Task description: Copy everything in the records exactly; the pictures stay out.

Source data:
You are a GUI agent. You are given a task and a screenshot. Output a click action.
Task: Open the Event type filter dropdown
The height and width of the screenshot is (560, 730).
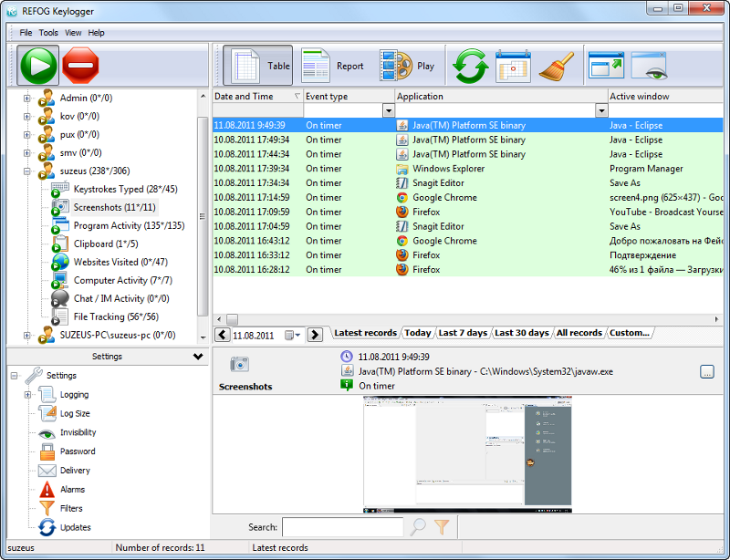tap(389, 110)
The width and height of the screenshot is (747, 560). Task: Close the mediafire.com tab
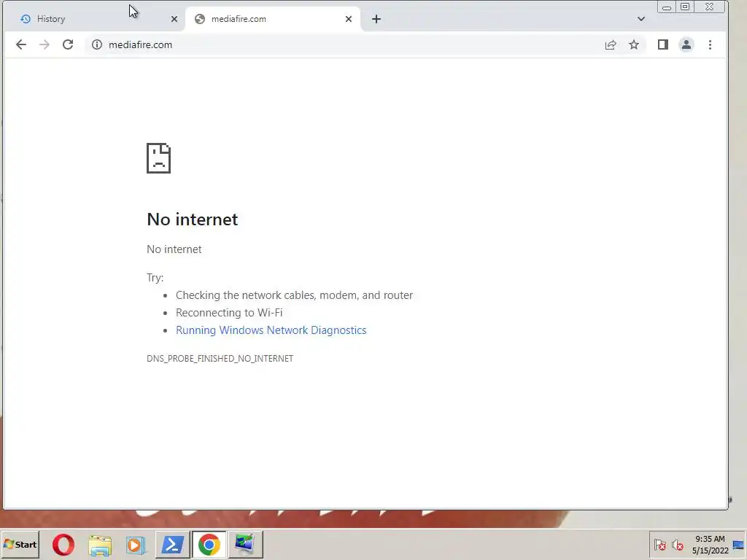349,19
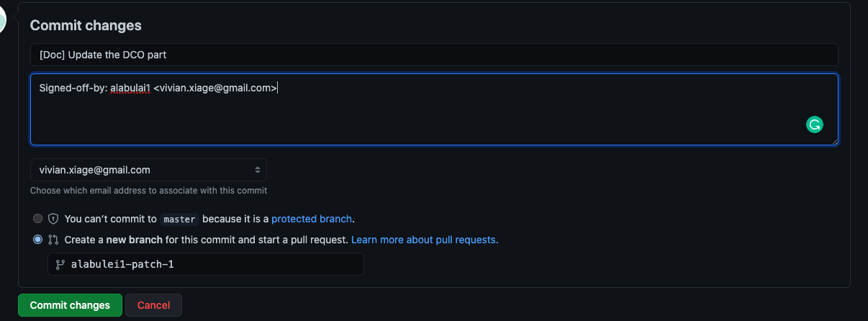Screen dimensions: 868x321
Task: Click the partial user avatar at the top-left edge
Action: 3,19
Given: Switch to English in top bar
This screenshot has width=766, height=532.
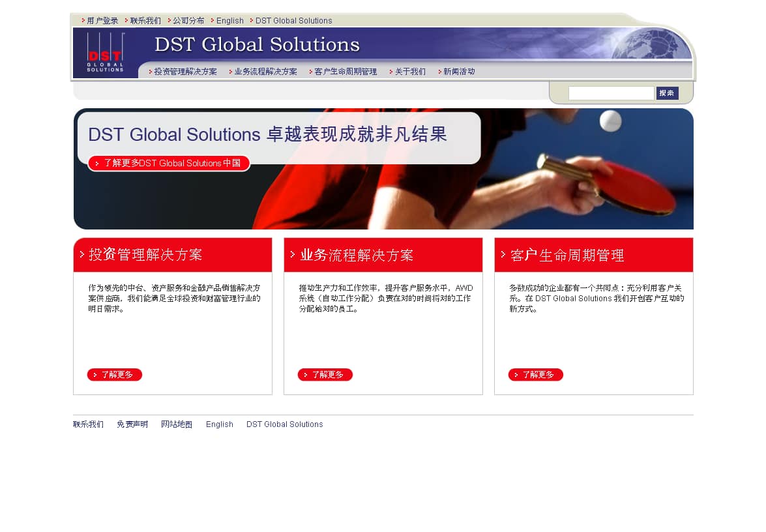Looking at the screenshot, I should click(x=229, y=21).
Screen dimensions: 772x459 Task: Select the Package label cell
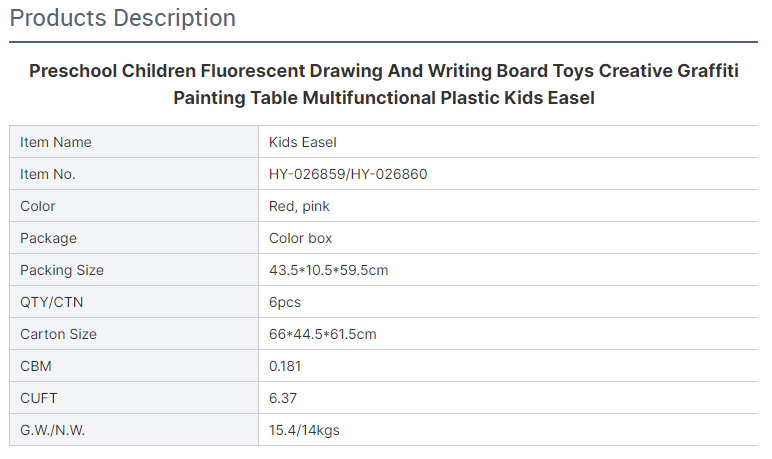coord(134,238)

Answer for the task:
You are a GUI agent. You are given a task and a screenshot. Output a click action.
Task: Open the Event type filter dropdown
The height and width of the screenshot is (560, 730).
tap(389, 110)
The width and height of the screenshot is (747, 560). Task: Close the mediafire.com tab
349,19
Screen dimensions: 868x321
Task: Click the partial user avatar at the top-left edge
Action: 3,19
Given: Switch to English in top bar
This screenshot has width=766, height=532.
Looking at the screenshot, I should click(x=229, y=21).
Screen dimensions: 772x459 Task: Select the Package label cell
coord(134,238)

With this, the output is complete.